Plutôt que de choisir un clan, ils choisissent donc la voix de l’union, «la voix multiple, polyphonique, vivante», qui représente «la preuve du lien si puissant qui existe en France entre les citoyens juifs, musulmans, chrétiens, athées et agnostiques». Il s’agit pour eux de «la voix jumelle à laquelle s’ajoutent celles de toutes les humanités, toutes les bontés, toutes les empathies et tous les ébranlements».

«Cette voix-là existe, car ces consciences-là, ces utopies-là, ces amitiés-là, ces amours-là existent. C’est la voix qui est à l’unisson de nos cœurs et, plus que jamais, il est urgent de la faire entendre. Ensemble. Urgent que cette voix-là se mette en marche et retisse maille à maille les tissus déchirés de nos rues», appellent ces artistes de tous bords, origines et confessions.

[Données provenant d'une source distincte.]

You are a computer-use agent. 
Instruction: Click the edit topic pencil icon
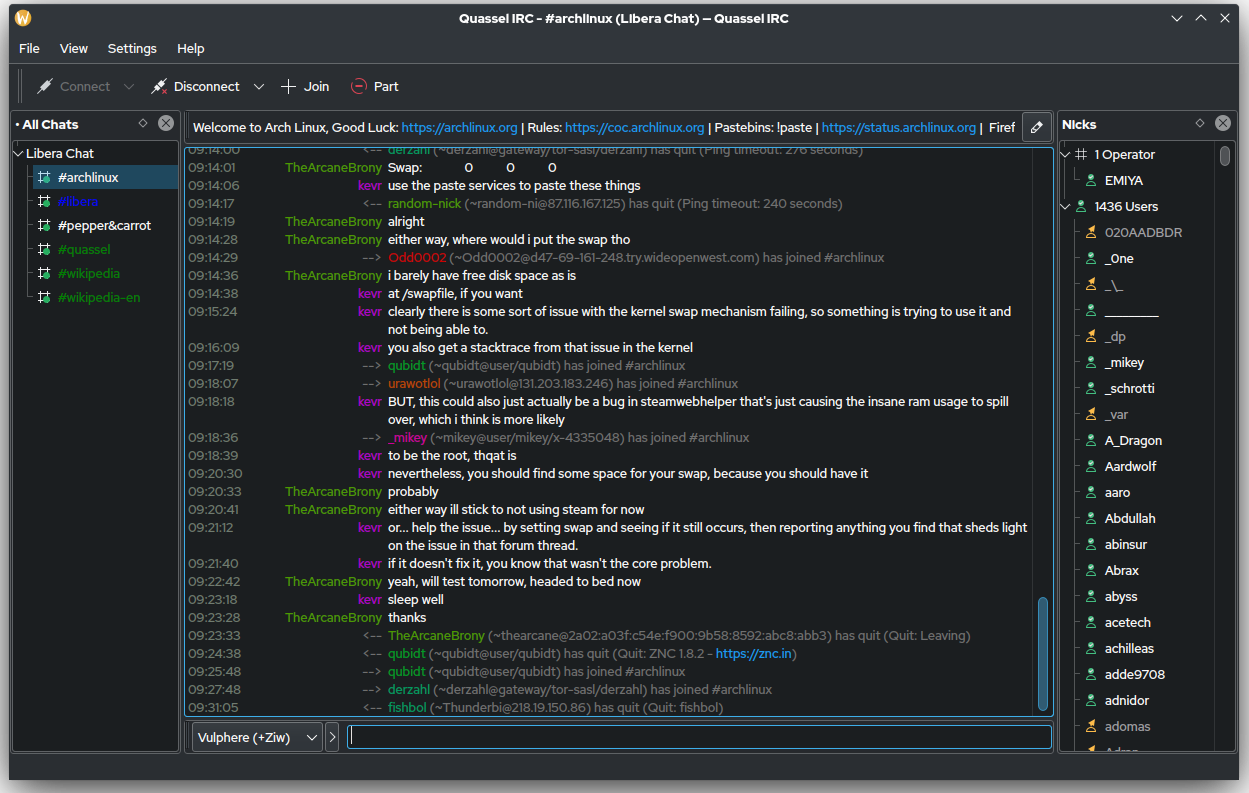coord(1037,127)
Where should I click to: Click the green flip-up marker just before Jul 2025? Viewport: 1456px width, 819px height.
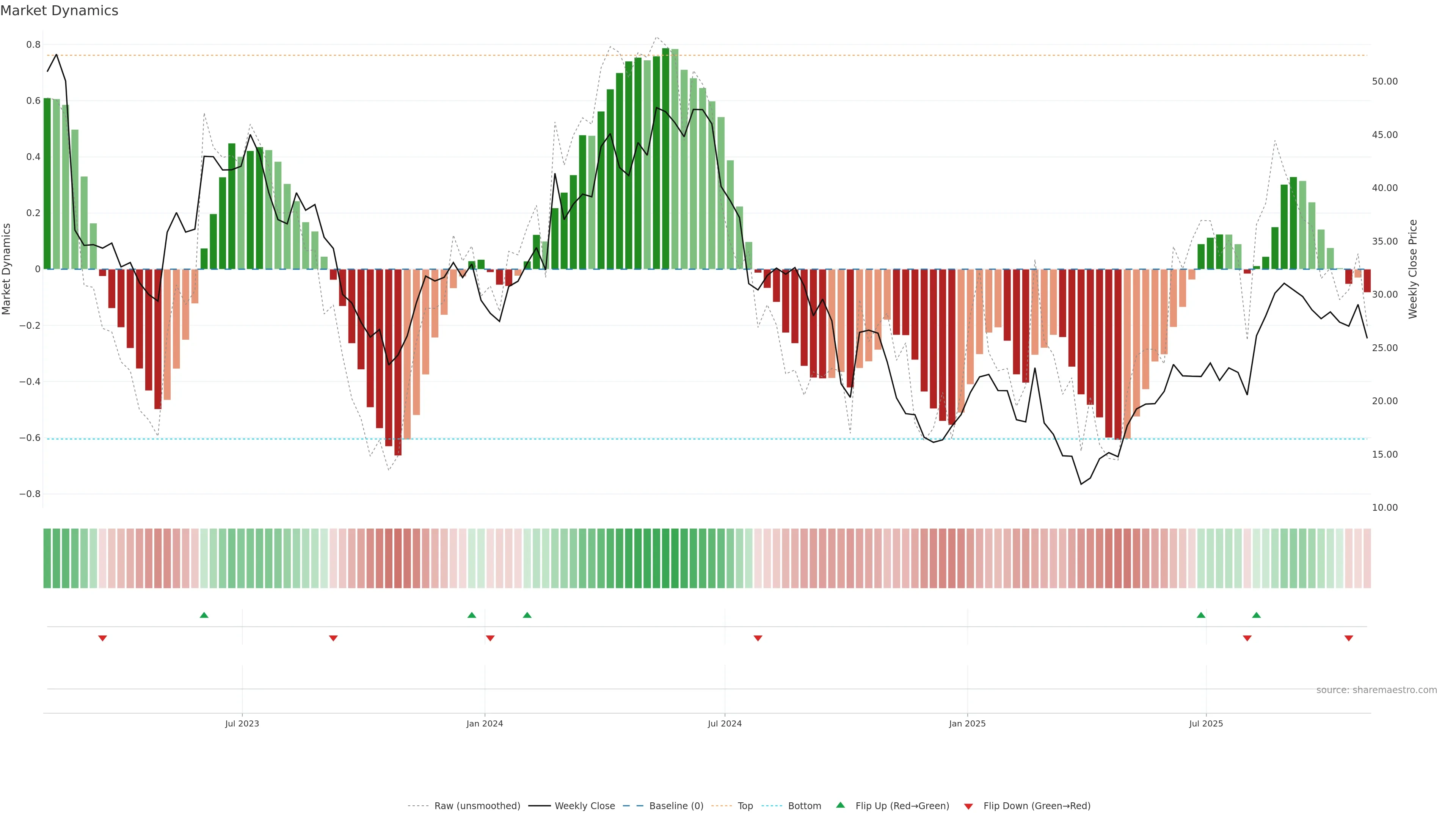point(1201,615)
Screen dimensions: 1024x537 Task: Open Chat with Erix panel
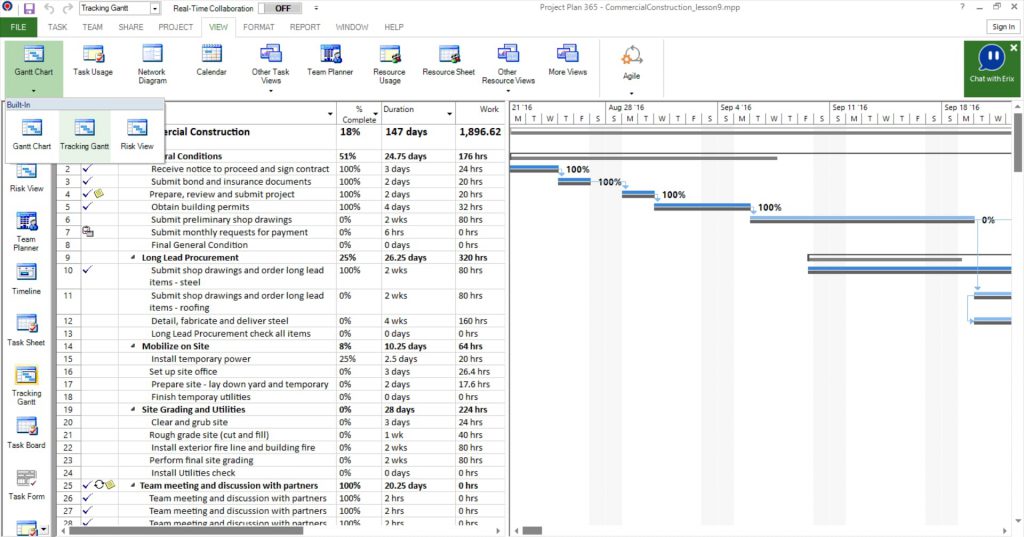[x=991, y=67]
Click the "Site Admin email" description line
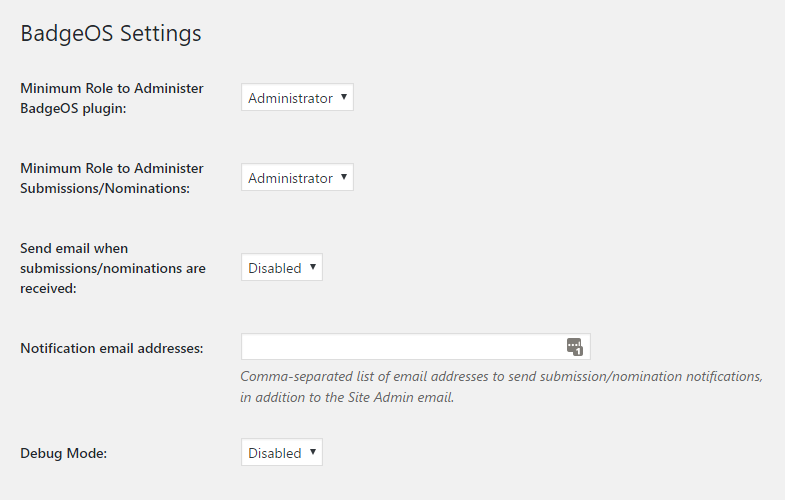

Parmi les 500 signataires de cette tribune, qui donne enfin la voix à des artistes qui avaient jusque-là gardé le silence, et tourné le dos à l’appropriation de cette guerre par les politiques, on retrouve de très nombreuses célébrités en France, à l’instar de Marion Cotillard, Elsa Zylberstein, Isabelle Adjani, Jacques Audiard, Pierre Arditi, Nathalie Baye, Yamina Benguigui, Charles Berling, Juliette Binoche, Isabelle Carré, François Cluzet, Clotilde Courau, Jean-Pierre Darroussin, Agnès Jaoui, Virgine Ledoyen, Patrice Leconte, Claude Lelouch, Jalil Lespert, Kad Merad, Geraldine Pailhas, Manu Payet, Pierre Richard, Élie Semoun, Tomer Sisley… De nombreuses personnalités marocaines ou franco-marocaines y figurent aussi, telles l’écrivaine Leila Slimani, la réalisatrice Sofia Alaoui, la productrice Lamia Chraïbi, le scénariste et réalisateur Jérôme Cohen-Olivar, l’acteur Arié Elmaleh (frère de Gad El Maleh), la chanteuse et actrice Sofia Essaïdi, l’actrice Nadia Farès ou encore la réalisatrice Laïla Marrakchi.